Do You Want the Global Destruction of Financial Privacy to Enable Higher Tax Rates and Bigger Government?
It’s a bad idea when governments demand information on your bank accounts and investments so they can impose economically destructive double taxation.
It’s a worse idea when they also demand the right to tax economic activity in other jurisdictions (otherwise known as “worldwide taxation“).
And it’s the worst possible development when governments decide that they should impose a global network of data collection and dissemination as part of a scheme of worldwide double taxation.

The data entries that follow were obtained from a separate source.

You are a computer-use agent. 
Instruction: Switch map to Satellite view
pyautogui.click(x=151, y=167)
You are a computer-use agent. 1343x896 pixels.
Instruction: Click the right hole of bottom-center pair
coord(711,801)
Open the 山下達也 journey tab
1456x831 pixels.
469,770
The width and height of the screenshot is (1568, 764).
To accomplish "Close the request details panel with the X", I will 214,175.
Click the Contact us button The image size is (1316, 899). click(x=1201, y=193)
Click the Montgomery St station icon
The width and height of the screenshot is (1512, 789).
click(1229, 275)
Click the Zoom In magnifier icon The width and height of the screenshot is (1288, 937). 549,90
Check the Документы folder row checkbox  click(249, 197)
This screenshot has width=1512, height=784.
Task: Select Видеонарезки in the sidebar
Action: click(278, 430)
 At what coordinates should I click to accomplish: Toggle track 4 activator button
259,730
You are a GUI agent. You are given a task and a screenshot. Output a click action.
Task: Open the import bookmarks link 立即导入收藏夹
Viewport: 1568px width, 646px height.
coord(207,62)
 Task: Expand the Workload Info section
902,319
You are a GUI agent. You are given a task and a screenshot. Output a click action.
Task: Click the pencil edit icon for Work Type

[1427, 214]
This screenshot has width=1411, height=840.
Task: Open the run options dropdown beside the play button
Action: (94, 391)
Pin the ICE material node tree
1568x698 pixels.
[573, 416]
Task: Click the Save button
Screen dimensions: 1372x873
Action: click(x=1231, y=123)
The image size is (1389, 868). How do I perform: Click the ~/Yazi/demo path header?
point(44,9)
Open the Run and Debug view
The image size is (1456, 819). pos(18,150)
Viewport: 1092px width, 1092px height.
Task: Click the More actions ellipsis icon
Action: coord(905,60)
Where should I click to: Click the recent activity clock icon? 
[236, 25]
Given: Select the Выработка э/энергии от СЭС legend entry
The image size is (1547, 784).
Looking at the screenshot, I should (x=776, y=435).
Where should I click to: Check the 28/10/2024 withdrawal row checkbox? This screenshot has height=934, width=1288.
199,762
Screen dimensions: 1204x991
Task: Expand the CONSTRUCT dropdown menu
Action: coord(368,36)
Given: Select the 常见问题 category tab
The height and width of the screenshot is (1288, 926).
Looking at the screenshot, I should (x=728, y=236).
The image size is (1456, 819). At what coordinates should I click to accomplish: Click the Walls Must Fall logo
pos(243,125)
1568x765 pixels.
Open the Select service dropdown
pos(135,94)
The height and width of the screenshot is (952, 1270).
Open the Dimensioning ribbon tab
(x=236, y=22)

Yet that’s exactly what’s happening. High-tax nations, working through the Paris-based Organization for Economic Cooperation and Development, want to impose a one-size-fits-all system of “automatic information exchange” that would necessitate the complete evisceration of financial privacy.
David Burton of the Heritage Foundation explains the new scheme for giving governments more access to peoples’ private financial information.
the Organization for Economic Cooperation and Development released the full version of the global standard for automatic exchange of information. The Standard for Automatic Exchange of Financial Account Information in Tax Matters calls on governments to obtain detailed account information from their financial institutions and exchange that information automatically with other jurisdictions on an annual basis.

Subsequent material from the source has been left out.